10 - Süheyb İbnu Sinân (radıyallahu anh) anlatıyor: Hz. Peygamber (aleyhissalâtu vesselâm) şöyle buyurdular: "Mü'min kişinin durumu ne kadar şaşırtıcıdır! Zira her işi onun için bir hayırdır. Bu durum, sâdece mü'mine hastır, başkasına değil: Ona memnun olacağı birşey gelse şükreder, bu ise hayırdır; bir zarar gelse sabreder bu da hayırdır".
Müslim, Zühd 64, (2999).
11 - Ebu Hüreyre (radıyallahu anh) anlatıyor: Hz. Peygamber (aleyhissalâtu vesselâm) buyurdular ki: "Muhammed'in nefsini kudret eliyle tutan zâta yemîn ederim ki, bu ümmetten her kim -Yahudî olsun, Hristiyan olsun- beni işitir, sonra da bana gönderilenlere inanmadan ölecek olursa mutlaka cehennem ehlinden olacaktır".
Müslim, İman 240, (153).
12 - Vehb İbnu Münebbih'in anlattığına göre kendisine: "Lâilâhe illallah cennetin anahtarı değil mi? dendi de: "Evet, öyledir ama dişsiz anahtar olur mu? Dişleri olan anahtarın varsa kapın açılır, yoksa kapalı kalır, açılmaz" cevabını verdi.
Buhârî, Cenâiz 1.
13 - Abdullah İbnu Mes'ud el-Hüzelî (radıyallahu anh)'nin anlattığına göre, bir adam kendisine "Sırat-ı müstakim (doğru yol) nedir?" diye sordu. Ona şu cevabı verdi:"Muhammed (aleyhissalâtu vesselâm), bizi sırat-ı müstakimin bir başında bıraktı. Bunun öbür ucu ise cennete ulaşmaktır. Bu ana yolun sağında ve solunda başka tali yollar da var. Bunlardan her birinin başında bir kısım insanlar durmuş oradan geçenleri kendilerine çağırıyorlar. Kim bu dış yollardan birine sülûk ederse yol onu ateşe götürecektir. Kim de sırat-ı müstakîme sülûk ederse o da cennet'e ulaşacaktır." İbnu Mes'ud bu açıklamayı yaptıktan sonra şu ayeti okudu: "İşte bu benim sırat-ı müstakimimdir, buna uyun. Başka yollara sapmayın, sonra onlar sizi Allah'ın yolundan ayırırlar...." (En'âm 152)

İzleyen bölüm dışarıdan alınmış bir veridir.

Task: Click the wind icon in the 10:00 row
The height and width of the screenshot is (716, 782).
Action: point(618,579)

(Rezîn İbnu Muâviye'nin ilâvesidir).
İMÂNIN HAKİKATİ
14 - Abdullah İbnu Ömer İbni'l-Hattâb (radıyallahu anh)'ın anlattığına göre, bir adam kendisine: Gazveye çıkmıyor musun?" diye sorar. Abdullah şu cevabı verir: "Ben Hz. Peygamber (aleyhissalâtu vesselâm)'i işittim, şöyle buyurmuştu: "İslâm beş esas üzerine bina edilmiştir: Allah'tan başka ilâh olmadığına ve Muhammed'in O'nun kulu ve elçisi olduğuna şehâdet etmek, namaz kılmak, oruç tutmak, Kâbe'ye haccetmek, Ramazan orucu tutmak".

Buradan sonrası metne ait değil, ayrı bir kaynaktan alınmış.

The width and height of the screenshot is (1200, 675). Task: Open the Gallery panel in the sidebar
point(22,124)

Buhârî, İman 1; Müslim, İman 22 (....); Nesâî, İman 13, (9, 107-108); Tirmizî, İman 3, (2612).
15 - Yahya İbnu Ya'mur haber veriyor: "Basra'da kader üzerine ilk söz eden kimse Ma'bed el-Cühenî idi. Ben ve Humeyd İbnu Abdirrahmân el-Himyerî, hac veya umra vesîlesiyle beraberce yola çıktık. Aramızda konuşarak, Ashab'tan biriyle karşılaşmayı temenni ettik. Maksadımız, ondan kader hakkında şu heriflerin ettikleri laflar hususunda soru sormaktı. Cenâb-ı Hakk, bizzat Mescid-i Nebevî'nin içinde Abdullah İbnu Ömer (radıyallahu anh)'la karşılaşmayı nasib etti. Birimiz sağ, öbürümüz sol tarafından olmak üzere ikimiz de Abdullah (radıyallahu anh)'a sokuldu. Arkadaşımın sözü bana bıraktığını tahmîn ederek, konuşmaya başladım: "Ey Ebu Abdirrahmân, bizim taraflarda bazı kimseler zuhur etti. Bunlar Kur'ân-ı Kerîm'i okuyorlar. Ve çok ince meseleler bulup çıkarmaya çalışıyorlar." Onların durumlarını beyan sadedinde şunu da ilâve ettim: "Bunlar, "kader yoktur, herşey hâdistir ve Allah önceden bunları bilmez" iddiasındalar." Abdullah (radıyallahu anh): "Onlarla tekrar karşılaşırsan, haber ver ki ben onlardan berîyim, onlar da benden berîdirler." Abdullah İbnu Ömer sözünü yeminle de te'kîd ederek şöyle tamamladı: "Allah'a kasem olsun, onlardan birinin Uhud dağı kadar altını olsa ve hepsini de hayır yolunda harcasa kadere inanmadıkça, Allah onun hayrını kabul etmez."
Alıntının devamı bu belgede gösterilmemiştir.